Turkey and Iraqi Kurds headed for confrontation
In an item from ArabicNews.com, “Turkish officials” tell the daily newspaper Bousta that there will be no Kurdish state in northern Iraq.
In a telephone call with the Turkish daily Bousta, the Turkish officials indicated in its Saturday’s issue that Washington gave guarantees to Ankara that a (Kurdish) state will not be established, stressing that it is impossible that the US will sacrifice its good relations with Turkey for the sake of founding an independent Kurdish state in the after- Saddam phase.
This is almost assuredly true, since the United States needs Turkey a lot more than it needs the Kurds, and it’s been telling the Kuwaitis not to worry, that there will be no democracy in a post-Saddam Iraq.
And yet the Kurds, bless them, persist in moving forward with their constitution, a charter that is almost guaranteed to get them invaded by Turkey. A meeting of 35 Kurdish parties, called for by the chairman of the Kurdistani Democratic Socialist Party, Muhammad Haji Mahmoud, convened yesterday in the town of Kuwisinjaq. While all Kurdish parties, including the Islamist parties such as Islamic Movement and Islamic Union, are expected to attend, the Turkomen parties weren’t invited, an ominous omission.
For not only will the Turks (and Syrians and Iranians) look upon Kurdish jostling for federalism in Iraq with alarm, Turkey could use the exclusion of the Turkomen as an excuse to intervene, especially since Ankara has recently been referring to Kirkuk, the proposed capital of a Kurdish entity in the north, as a “Turkomen” city. (Which isn’t true at all. The Kurds have a longer claim to it than the Turkomen.)
Ala Talabani, a spokesperson for the PUK in Suleimanya, emailed me today and told me that the Kurds are doing everything they can to reassure Turkey. “Turkey, they are nervous, but parties here are doing theire best to make them understand that we are not looking for Independency; we will remain a part of Iraq,” she wrote. [Ed. I cleaned up her English a little.] “Remember that they have an election (coming up.) After that, their position will be clear.”
But what that position may be, no one knows. The ruling coalition of ailing Prime Minister Bulent Ecevit will almost assuredly be removed come Nov. 3, and a party with roots in political Islam, Justice and Development, is polling at 30 percent, far ahead of other parties. This means Turkey could be looking at a Prime Minister Abdullah Gul, a top Justice and Development party leader. Remember, in 1997 the Turkish military staged a “soft coup” to remove an Islamist ruling coalition when it strayed too far from the embrace of the West and chummied up with Iran and Libya.
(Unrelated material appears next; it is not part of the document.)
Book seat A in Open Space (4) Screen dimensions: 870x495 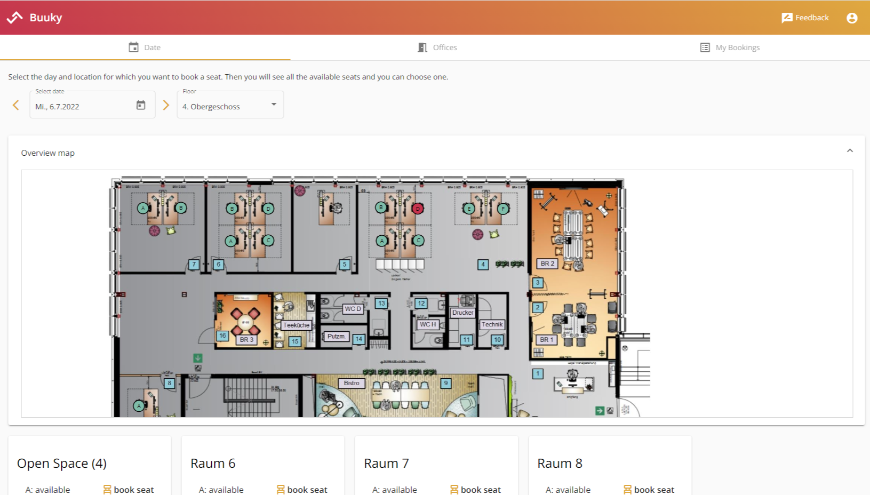(x=126, y=489)
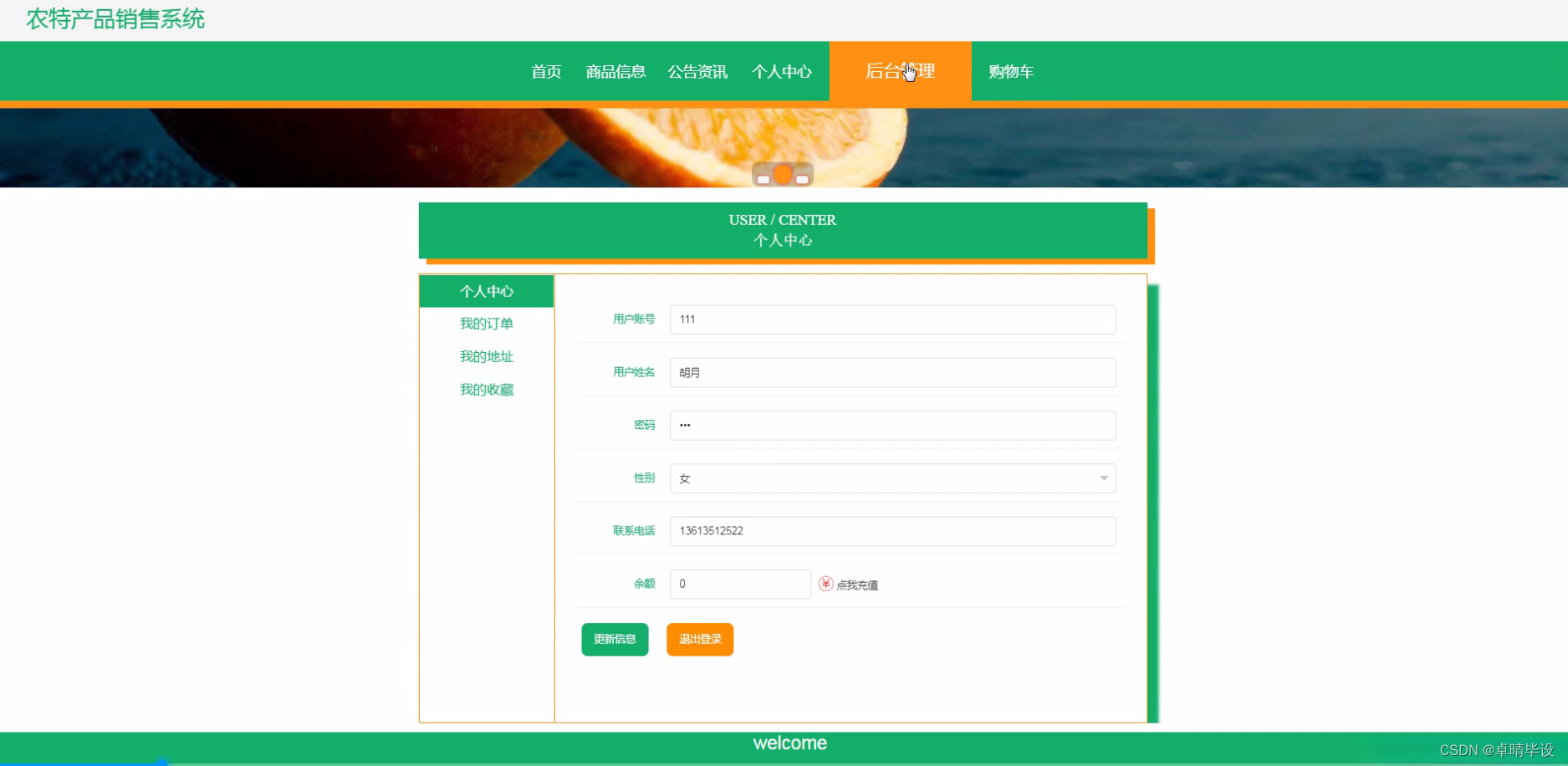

I think a Justice and Development-led government would be even more hardline on the question of the Kurds. Any civilian government in Turkey must kowtow to the military establishment, which views both political Islam and Kurdish separatism with equal contempt. In order to protect its position, Justice and Devlopment won’t do anything to piss off the generals in Ankara. Also, the Islamists, despite their rhetoric, are cool to the idea of the European Union and its demands that Turkey temper its persecution of its ethnic minorities. Since the EU snubbed Turkey in its latest round of talks, an Islamist-led Turkey would have little reason to accommodate Europe — or the Kurds.
So the stage is set for chaos in northern Iraq, apres Saddam. And the only people who will be able to bring the parties to heel will be the United States. The question is, will it?